Organisation der Asylverfahren ist unklar

Das bestätigt auch das UN-Flüchtlingshilfswerk (UNHCR): Viele Menschen seien nach der Räumung von Idomeni in Unterkünfte gebracht worden, die nicht einmal minimalen Standards gerecht würden, teilte die Institution am Freitag in Genf mit. Nada bestätigt diese Einschätzung: „Ich kann meine Kinder nicht einmal waschen. Das Wasser ist sehr weit von unserem Zelt entfernt, und es ist sehr heiß. Wie soll ich es benutzen, wenn es so heiß ist?“

Ganz abgesehen davon, dass noch nicht geklärt ist, ob, wann und wie die Asylverfahren in den neuen Aufnahmelagern organisiert werden sollen, wenn sie bisher nicht einmal in den Registrierzentren der griechischen Inseln klappen – dort, von wo die Menschen im Rahmen des EU-Türkei-Flüchtlingspakts theoretisch zurück in die Türkei geschickt werden könnten, sobald ihr Asylantrag bearbeitet und abgelehnt wurde.

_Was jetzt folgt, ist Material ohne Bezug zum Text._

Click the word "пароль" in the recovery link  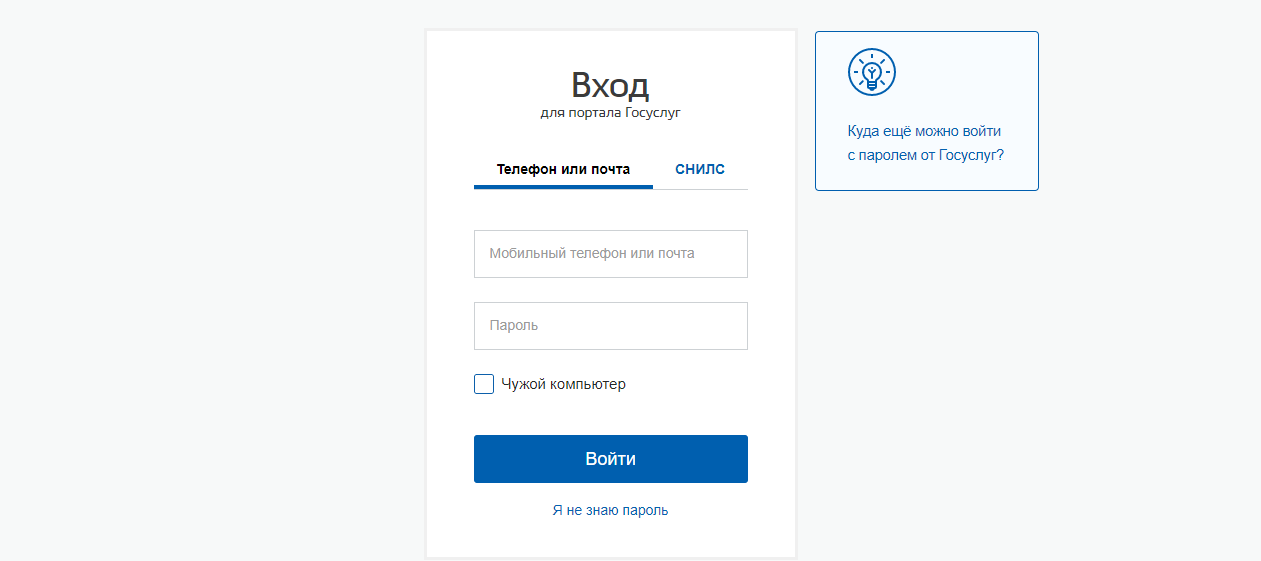(645, 510)
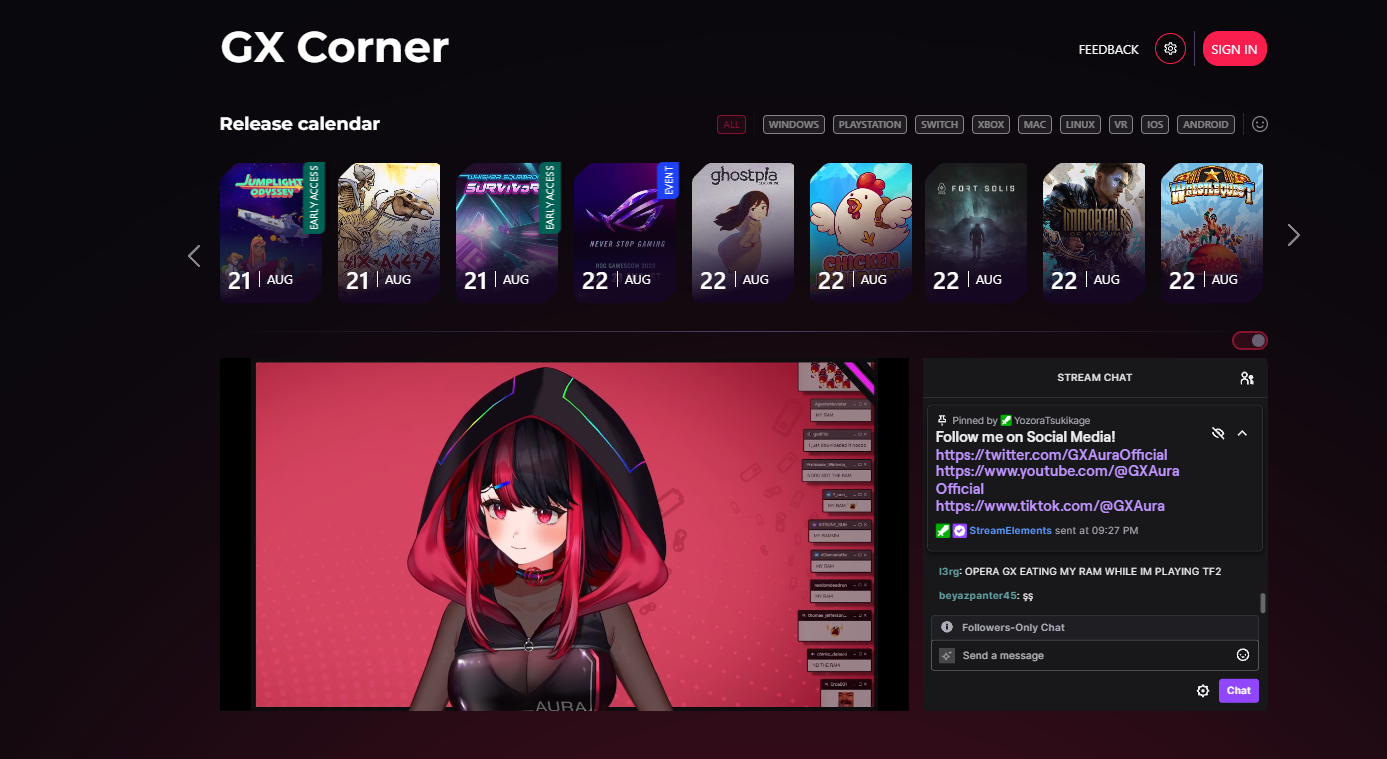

Mehr als 54 000 Flüchtlinge und Migranten harren mittlerweile in Griechenland aus - die allermeisten wollen weiter. Mit der EU wurde ein Umsiedlungsabkommen vereinbart, das nur schleppend in Gang kommt. Der einzige Lichtblick ist, dass die Türkei seit Inkrafttreten des Pakts ihre Küsten kontrolliert und kaum Flüchtlinge nachkommen.

In Idomeni wird derweil weiter aufgeräumt. Und siehe da, jetzt, da alle Bewohner weg sind, öffnet sich die Grenze: Am Bahnübergang, den Flüchtlinge wochenlang besetzt hielten, und über den am Freitag wieder die ersten Güterzüge gen Norden rollen sollen.